[<prev] [next>] [<thread-prev] [thread-next>] [day] [month] [year] [list]
Message-Id: <1202918501.4978.38.camel@localhost>
Date: Wed, 13 Feb 2008 09:01:41 -0700
From: Lee Schermerhorn <Lee.Schermerhorn@...com>
To: David Rientjes <rientjes@...gle.com>
Cc: Paul Jackson <pj@....com>, akpm@...ux-foundation.org,
clameter@....com, ak@...e.de, linux-kernel@...r.kernel.org,
mel@....ul.ie
Subject: Re: [patch 3/4] mempolicy: add MPOL_F_STATIC_NODES flag
On Wed, 2008-02-13 at 01:36 -0800, David Rientjes wrote:
> On Wed, 13 Feb 2008, Paul Jackson wrote:
>
> > The infamous unpublished (except to a few) patch I drafted on Christmas
> > (Dec 25, 2007) basically added two new modes for how mempolicy
> > nodemasks were to be resolved:
> > 1) a static, no remap, mode, such as in this present patchset, and
> > 2) a cpuset relative mode that correctly handled the case of cpusets
> > growing larger (increased numbers of nodes.)
> >
> > I'd like to persuade you to add case (2) as well.
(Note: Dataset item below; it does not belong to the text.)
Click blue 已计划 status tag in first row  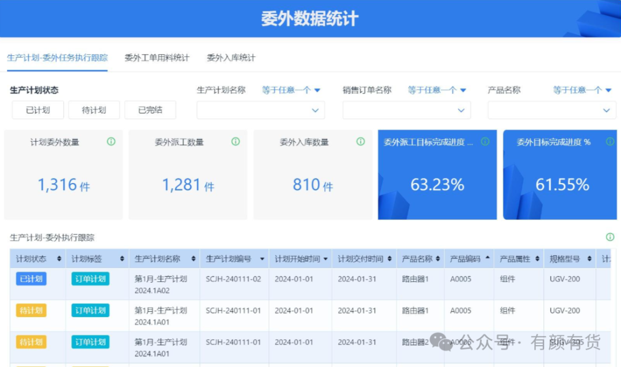[31, 279]
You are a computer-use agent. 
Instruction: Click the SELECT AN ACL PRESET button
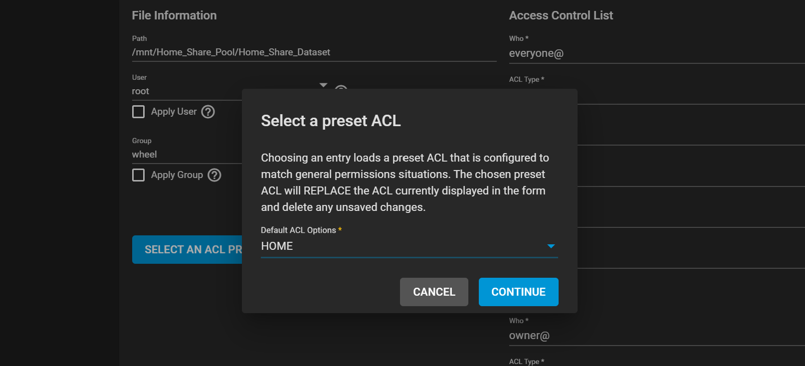click(x=188, y=249)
But I suspect,
> > given that case (2) was never as compelling to you as it was to me
> > in our December discussions, that I'll have little luck doing that.
> >
>
> MPOL_F_STATIC_NODES already handles the second case because you can
> specify nodes that aren't currently accessible because of your cpuset in
> the hopes that eventually they will become accessible. It's possible to
> pass a nodemask with all bits set so that when the cpuset's set of nodes
> expand, the mempolicy is effected over the intersection of the two on
> rebind.
>
> Other than that, perhaps if you can elaborate more on what you imagined
> supporting as far as cpusets growing larger (or supporting node hotplug,
> which is the same type of problem), we can discuss that further before I
> resend my patches.
>
> > Notes and questions on your current patchset:
> >
> > 1) It looks like you -add- a second nodemask to struct mempolicy:
> > nodemask_t cpuset_mems_allowed; /* mempolicy relative to these nodes */
> > nodemask_t user_nodemask; /* nodemask passed by user */
> >
> > I believe you can overlay these two nodemasks using a union, and avoid making
> > struct mempolicy bigger.
> >
>
> Ahh, since policy->cpuset_mems_allowed is only meaningful in the
> non-MPOL_F_STATIC_NODES case, that probably will work. For the purposes
> of this patchset, we can certainly do that. I'm wondering whether future
> expansions will require them to be separated again, however.
>
> > 2) Those 'mpol_mode()' wrappers on all those mempolicy->policy
> > evaluations look dangerous to me. It looks like a code bug
> > waiting to happen. Unless I miss my guess, if you forget one of
> > those wrappers (or someone making a future change misses one), no
> > one will notice until sometime at runtime, someone makes use of the
> > new fangled MPOL_F_STATIC_NODES mode in some new situation, and we
> > end up executing code that we didn't expect to execute just then.
> >
> > I urge you to reconsider, and keep it so that the 'policy' field of struct
> > mempolicy naturally evaluates to just the policy. There should be just one
> > pair of places, on entry to, and exit from, the kernel, where the code is
> > aware of the need to pack the mode and the policy into a single word.
> >
>
> Ok.
I was hoping David wouldn't cave on this point. ;-) I do agree with
David that if we ever end up with nr_modes + nr_mode_flags > 16, the API
will become too complex for myself, at least, to comprehend. I don't
feel too strongly either way, and I'll explain more below, but first:
I do agree with Paul that there is a danger of missing one of these in
converting existing code. In fact, I missed one in my ref counting
rework patch that I will ultimately rebase atop David's final version
[I'm already dependent on Mel Gorman's patch series]. To catch this, I
decided to rename the "policy" member to "mode". This also aligns the
struct better with the numa_memory_policy doc [I think of the "policy"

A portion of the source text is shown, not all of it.